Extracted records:
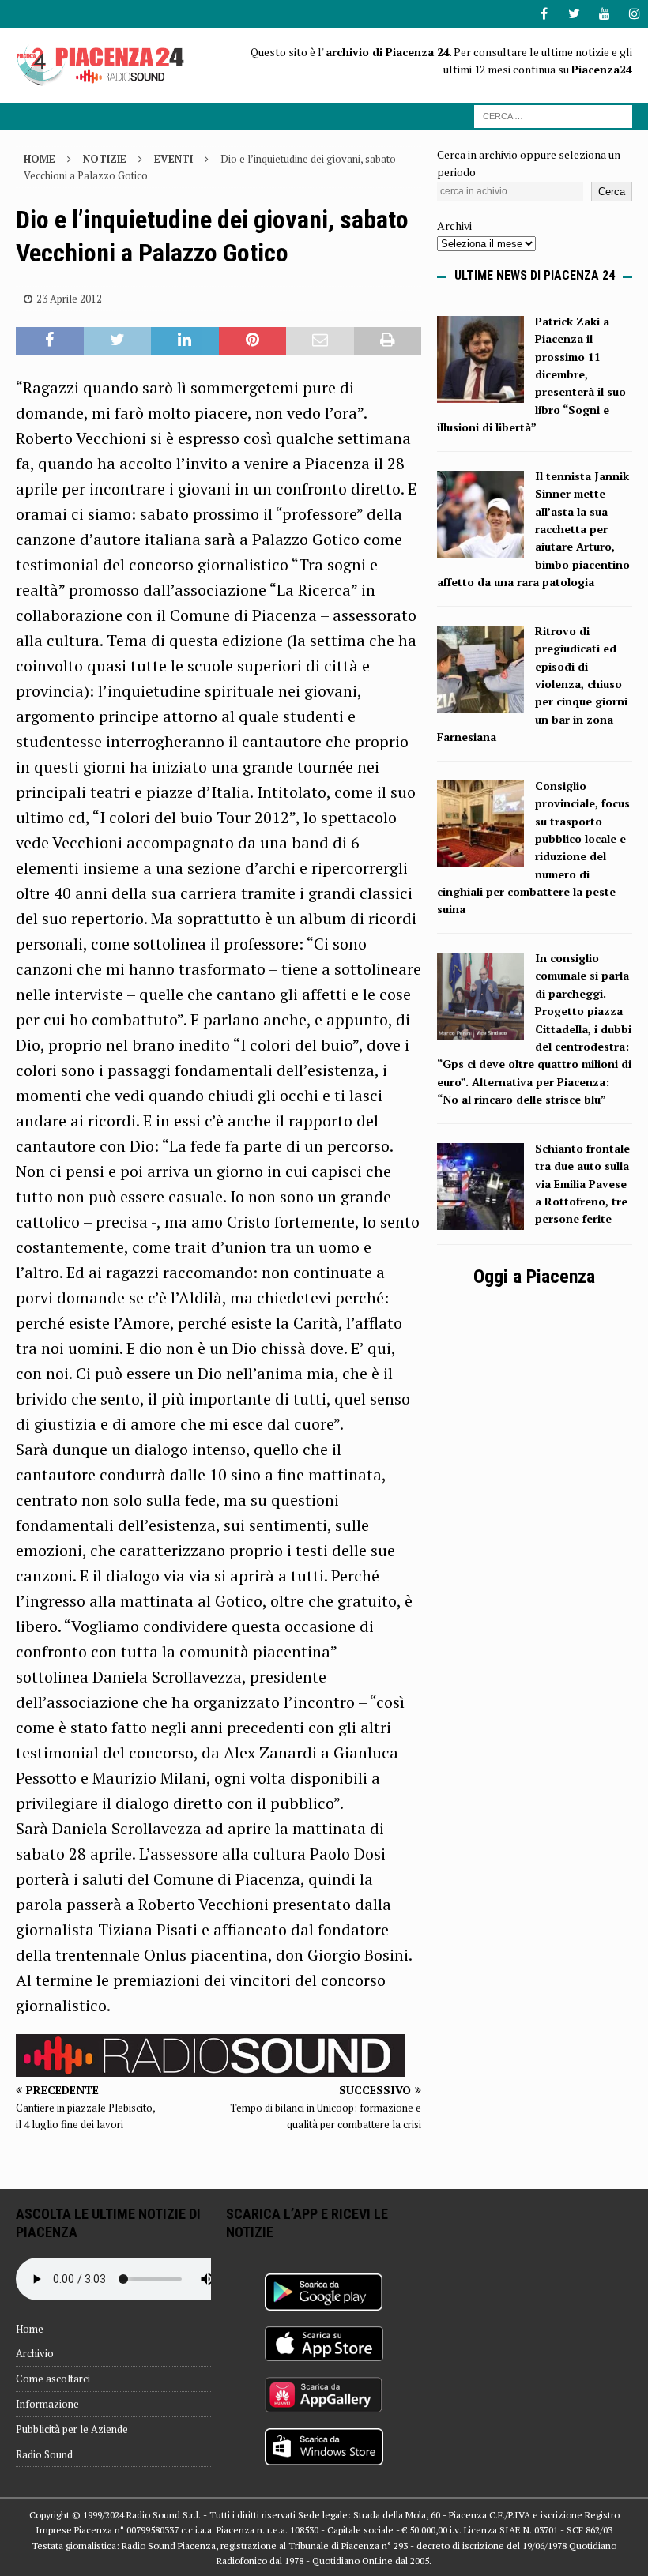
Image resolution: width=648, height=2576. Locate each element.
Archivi (454, 225)
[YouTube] (604, 14)
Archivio (35, 2353)
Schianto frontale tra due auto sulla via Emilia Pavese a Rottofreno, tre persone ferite (582, 1184)
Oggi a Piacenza (534, 1276)
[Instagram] (634, 14)
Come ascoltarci (53, 2378)
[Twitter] (574, 14)
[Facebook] (544, 14)
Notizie (104, 159)
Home (29, 2329)
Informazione (47, 2404)
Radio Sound (44, 2454)
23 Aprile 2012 (69, 298)
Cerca (611, 191)
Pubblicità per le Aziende (72, 2429)
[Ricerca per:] (553, 114)
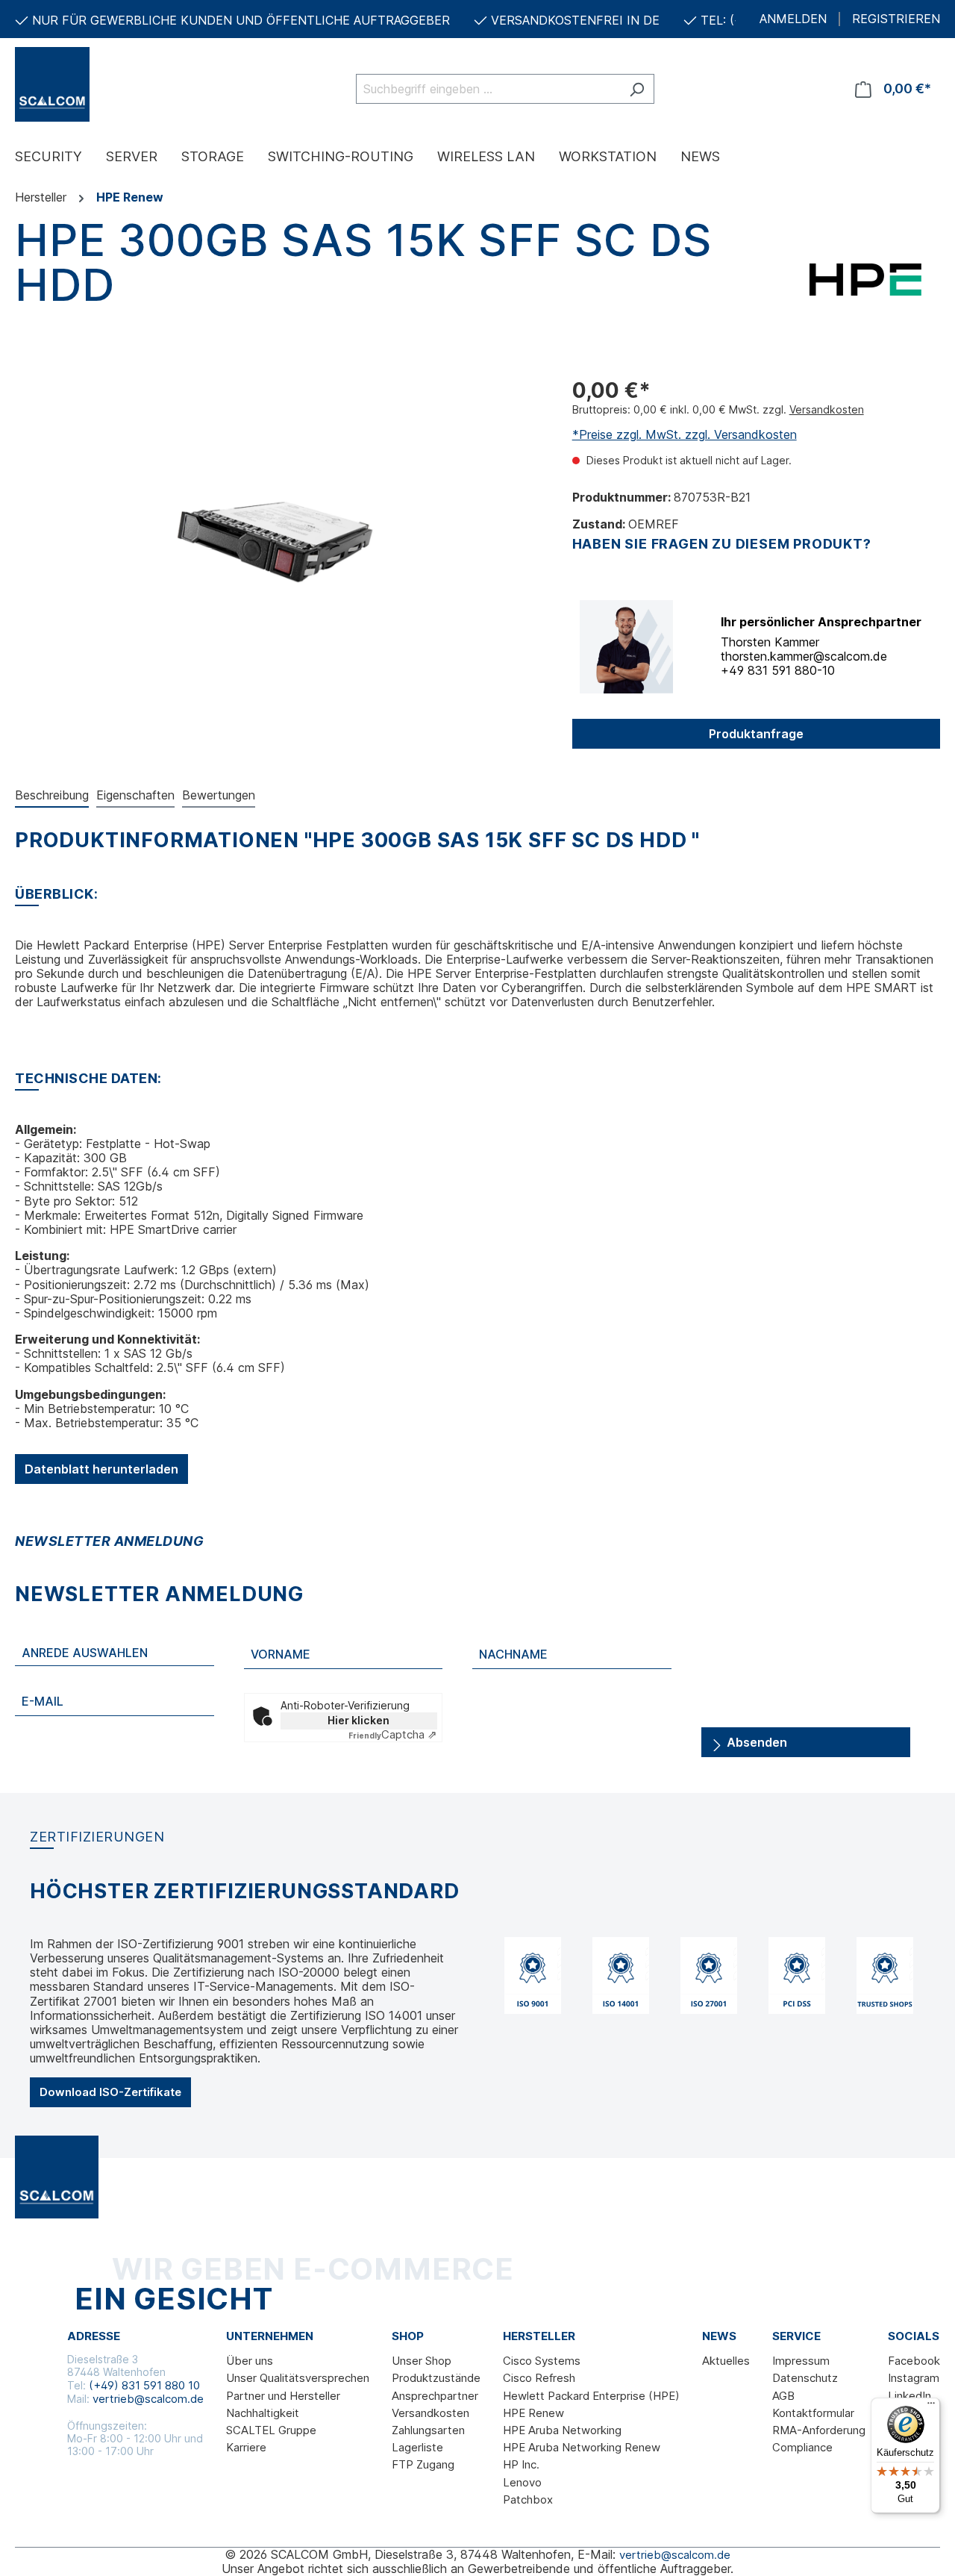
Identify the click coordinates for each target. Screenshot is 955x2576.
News (719, 2336)
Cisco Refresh (539, 2378)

Exercise brief:
Omit every picture while printing the data word for word.

Problem solution:
Image resolution: width=648, height=2576. Locate each element.
Archivi (454, 225)
[YouTube] (604, 14)
Archivio (35, 2353)
Schianto frontale tra due auto sulla via Emilia Pavese a Rottofreno, tre persone ferite (582, 1184)
Oggi a Piacenza (534, 1276)
[Instagram] (634, 14)
Come ascoltarci (53, 2378)
[Twitter] (574, 14)
[Facebook] (544, 14)
Notizie (104, 159)
Home (29, 2329)
Informazione (47, 2404)
Radio Sound (44, 2454)
23 Aprile 2012 (69, 298)
Cerca (611, 191)
Pubblicità per le Aziende (72, 2429)
[Ricerca per:] (553, 114)
Identify the click coordinates for each target. Screenshot is 955x2576.
News (719, 2336)
Cisco Refresh (539, 2378)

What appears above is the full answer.